§ **PROMPT**: Can you put the rows below into a Markdown table with two columns, No. and Text, giving each line its number and skipping blank lines?

☆ ☆ ☆

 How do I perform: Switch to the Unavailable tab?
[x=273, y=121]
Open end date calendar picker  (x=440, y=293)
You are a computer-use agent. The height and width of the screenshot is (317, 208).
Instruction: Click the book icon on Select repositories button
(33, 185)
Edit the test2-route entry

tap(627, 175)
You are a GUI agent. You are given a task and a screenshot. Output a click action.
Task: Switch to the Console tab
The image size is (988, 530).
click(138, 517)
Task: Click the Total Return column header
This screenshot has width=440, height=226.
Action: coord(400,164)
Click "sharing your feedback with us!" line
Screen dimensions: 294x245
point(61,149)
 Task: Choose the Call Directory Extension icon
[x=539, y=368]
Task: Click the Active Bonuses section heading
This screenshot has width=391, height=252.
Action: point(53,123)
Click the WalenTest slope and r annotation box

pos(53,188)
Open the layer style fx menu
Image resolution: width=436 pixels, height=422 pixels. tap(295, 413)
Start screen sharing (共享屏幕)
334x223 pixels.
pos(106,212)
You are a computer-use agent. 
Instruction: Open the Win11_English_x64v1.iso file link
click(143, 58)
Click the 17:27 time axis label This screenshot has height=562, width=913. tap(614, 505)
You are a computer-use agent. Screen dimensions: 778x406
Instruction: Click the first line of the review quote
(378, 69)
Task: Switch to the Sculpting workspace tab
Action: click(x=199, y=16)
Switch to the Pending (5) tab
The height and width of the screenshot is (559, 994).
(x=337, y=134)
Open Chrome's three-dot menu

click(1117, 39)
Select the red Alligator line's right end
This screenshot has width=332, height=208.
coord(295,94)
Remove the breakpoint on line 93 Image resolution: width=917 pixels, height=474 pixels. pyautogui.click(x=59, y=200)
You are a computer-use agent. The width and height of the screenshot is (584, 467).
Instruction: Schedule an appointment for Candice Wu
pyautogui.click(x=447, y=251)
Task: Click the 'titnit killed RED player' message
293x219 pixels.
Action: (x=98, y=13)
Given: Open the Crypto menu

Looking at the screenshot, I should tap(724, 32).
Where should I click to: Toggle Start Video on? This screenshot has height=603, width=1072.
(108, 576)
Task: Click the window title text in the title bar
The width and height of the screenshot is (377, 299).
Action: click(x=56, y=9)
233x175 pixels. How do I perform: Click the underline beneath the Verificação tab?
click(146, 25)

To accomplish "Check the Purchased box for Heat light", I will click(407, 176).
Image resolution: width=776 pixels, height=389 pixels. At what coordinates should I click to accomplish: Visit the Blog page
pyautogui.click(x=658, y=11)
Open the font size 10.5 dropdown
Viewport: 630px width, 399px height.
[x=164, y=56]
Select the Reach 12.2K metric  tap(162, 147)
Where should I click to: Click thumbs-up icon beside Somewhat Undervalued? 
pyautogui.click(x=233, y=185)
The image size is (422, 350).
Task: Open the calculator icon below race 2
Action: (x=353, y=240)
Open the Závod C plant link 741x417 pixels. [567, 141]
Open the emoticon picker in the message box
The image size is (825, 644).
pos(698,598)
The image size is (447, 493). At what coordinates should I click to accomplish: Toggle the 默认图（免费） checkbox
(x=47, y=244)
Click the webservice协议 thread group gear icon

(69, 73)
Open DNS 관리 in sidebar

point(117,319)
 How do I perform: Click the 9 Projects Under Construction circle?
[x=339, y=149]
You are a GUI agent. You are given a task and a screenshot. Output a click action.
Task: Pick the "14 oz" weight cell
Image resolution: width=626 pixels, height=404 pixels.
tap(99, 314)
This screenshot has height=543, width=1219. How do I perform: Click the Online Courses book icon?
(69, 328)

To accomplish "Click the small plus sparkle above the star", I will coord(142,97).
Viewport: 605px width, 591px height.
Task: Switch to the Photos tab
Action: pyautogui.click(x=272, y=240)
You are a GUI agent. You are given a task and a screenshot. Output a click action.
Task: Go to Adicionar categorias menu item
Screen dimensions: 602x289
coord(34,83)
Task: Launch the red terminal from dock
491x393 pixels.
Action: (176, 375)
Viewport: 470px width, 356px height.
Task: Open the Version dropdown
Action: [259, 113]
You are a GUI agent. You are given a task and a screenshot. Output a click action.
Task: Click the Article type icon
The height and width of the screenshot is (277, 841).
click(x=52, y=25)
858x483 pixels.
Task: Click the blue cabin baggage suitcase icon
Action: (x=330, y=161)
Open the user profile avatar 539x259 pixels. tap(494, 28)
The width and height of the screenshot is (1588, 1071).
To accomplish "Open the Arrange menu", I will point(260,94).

☆ ☆ ☆

§ **EXERCISE RESULT**:
| No. | Text |
|---|---|
| 1 |  How do I perform: Switch to the Unavailable tab? |
| 2 | [x=273, y=121] |
| 3 | Open end date calendar picker  (x=440, y=293) |
| 4 | You are a computer-use agent. The height and width of the screenshot is (317, 208). |
| 5 | Instruction: Click the book icon on Select repositories button |
| 6 | (33, 185) |
| 7 | Edit the test2-route entry |
| 8 | tap(627, 175) |
| 9 | You are a GUI agent. You are given a task and a screenshot. Output a click action. |
| 10 | Task: Switch to the Console tab |
| 11 | The image size is (988, 530). |
| 12 | click(138, 517) |
| 13 | Task: Click the Total Return column header |
| 14 | This screenshot has width=440, height=226. |
| 15 | Action: coord(400,164) |
| 16 | Click "sharing your feedback with us!" line |
| 17 | Screen dimensions: 294x245 |
| 18 | point(61,149) |
| 19 |  Task: Choose the Call Directory Extension icon |
| 20 | [x=539, y=368] |
| 21 | Task: Click the Active Bonuses section heading |
| 22 | This screenshot has width=391, height=252. |
| 23 | Action: point(53,123) |
| 24 | Click the WalenTest slope and r annotation box |
| 25 | pos(53,188) |
| 26 | Open the layer style fx menu |
| 27 | Image resolution: width=436 pixels, height=422 pixels. tap(295, 413) |
| 28 | Start screen sharing (共享屏幕) |
| 29 | 334x223 pixels. |
| 30 | pos(106,212) |
| 31 | You are a computer-use agent.  |
| 32 | Instruction: Open the Win11_English_x64v1.iso file link |
| 33 | click(143, 58) |
| 34 | Click the 17:27 time axis label This screenshot has height=562, width=913. tap(614, 505) |
| 35 | You are a computer-use agent. Screen dimensions: 778x406 |
| 36 | Instruction: Click the first line of the review quote |
| 37 | (378, 69) |
| 38 | Task: Switch to the Sculpting workspace tab |
| 39 | Action: click(x=199, y=16) |
| 40 | Switch to the Pending (5) tab |
| 41 | The height and width of the screenshot is (559, 994). |
| 42 | (x=337, y=134) |
| 43 | Open Chrome's three-dot menu |
| 44 | click(1117, 39) |
| 45 | Select the red Alligator line's right end |
| 46 | This screenshot has width=332, height=208. |
| 47 | coord(295,94) |
| 48 | Remove the breakpoint on line 93 Image resolution: width=917 pixels, height=474 pixels. pyautogui.click(x=59, y=200) |
| 49 | You are a computer-use agent. The width and height of the screenshot is (584, 467). |
| 50 | Instruction: Schedule an appointment for Candice Wu |
| 51 | pyautogui.click(x=447, y=251) |
| 52 | Task: Click the 'titnit killed RED player' message |
| 53 | 293x219 pixels. |
| 54 | Action: (x=98, y=13) |
| 55 | Given: Open the Crypto menu |
| 56 | Looking at the screenshot, I should tap(724, 32). |
| 57 | Where should I click to: Toggle Start Video on? This screenshot has height=603, width=1072. |
| 58 | (108, 576) |
| 59 | Task: Click the window title text in the title bar |
| 60 | The width and height of the screenshot is (377, 299). |
| 61 | Action: click(x=56, y=9) |
| 62 | 233x175 pixels. How do I perform: Click the underline beneath the Verificação tab? |
| 63 | click(146, 25) |
| 64 | To accomplish "Check the Purchased box for Heat light", I will click(407, 176). |
| 65 | Image resolution: width=776 pixels, height=389 pixels. At what coordinates should I click to accomplish: Visit the Blog page |
| 66 | pyautogui.click(x=658, y=11) |
| 67 | Open the font size 10.5 dropdown |
| 68 | Viewport: 630px width, 399px height. |
| 69 | [x=164, y=56] |
| 70 | Select the Reach 12.2K metric  tap(162, 147) |
| 71 | Where should I click to: Click thumbs-up icon beside Somewhat Undervalued?  |
| 72 | pyautogui.click(x=233, y=185) |
| 73 | The image size is (422, 350). |
| 74 | Task: Open the calculator icon below race 2 |
| 75 | Action: (x=353, y=240) |
| 76 | Open the Závod C plant link 741x417 pixels. [567, 141] |
| 77 | Open the emoticon picker in the message box |
| 78 | The image size is (825, 644). |
| 79 | pos(698,598) |
| 80 | The image size is (447, 493). At what coordinates should I click to accomplish: Toggle the 默认图（免费） checkbox |
| 81 | (x=47, y=244) |
| 82 | Click the webservice协议 thread group gear icon |
| 83 | (69, 73) |
| 84 | Open DNS 관리 in sidebar |
| 85 | point(117,319) |
| 86 |  How do I perform: Click the 9 Projects Under Construction circle? |
| 87 | [x=339, y=149] |
| 88 | You are a GUI agent. You are given a task and a screenshot. Output a click action. |
| 89 | Task: Pick the "14 oz" weight cell |
| 90 | Image resolution: width=626 pixels, height=404 pixels. |
| 91 | tap(99, 314) |
| 92 | This screenshot has height=543, width=1219. How do I perform: Click the Online Courses book icon? |
| 93 | (69, 328) |
| 94 | To accomplish "Click the small plus sparkle above the star", I will coord(142,97). |
| 95 | Viewport: 605px width, 591px height. |
| 96 | Task: Switch to the Photos tab |
| 97 | Action: pyautogui.click(x=272, y=240) |
| 98 | You are a GUI agent. You are given a task and a screenshot. Output a click action. |
| 99 | Task: Go to Adicionar categorias menu item |
| 100 | Screen dimensions: 602x289 |
| 101 | coord(34,83) |
| 102 | Task: Launch the red terminal from dock |
| 103 | 491x393 pixels. |
| 104 | Action: (176, 375) |
| 105 | Viewport: 470px width, 356px height. |
| 106 | Task: Open the Version dropdown |
| 107 | Action: [259, 113] |
| 108 | You are a GUI agent. You are given a task and a screenshot. Output a click action. |
| 109 | Task: Click the Article type icon |
| 110 | The height and width of the screenshot is (277, 841). |
| 111 | click(x=52, y=25) |
| 112 | 858x483 pixels. |
| 113 | Task: Click the blue cabin baggage suitcase icon |
| 114 | Action: (x=330, y=161) |
| 115 | Open the user profile avatar 539x259 pixels. tap(494, 28) |
| 116 | The width and height of the screenshot is (1588, 1071). |
| 117 | To accomplish "Open the Arrange menu", I will point(260,94). |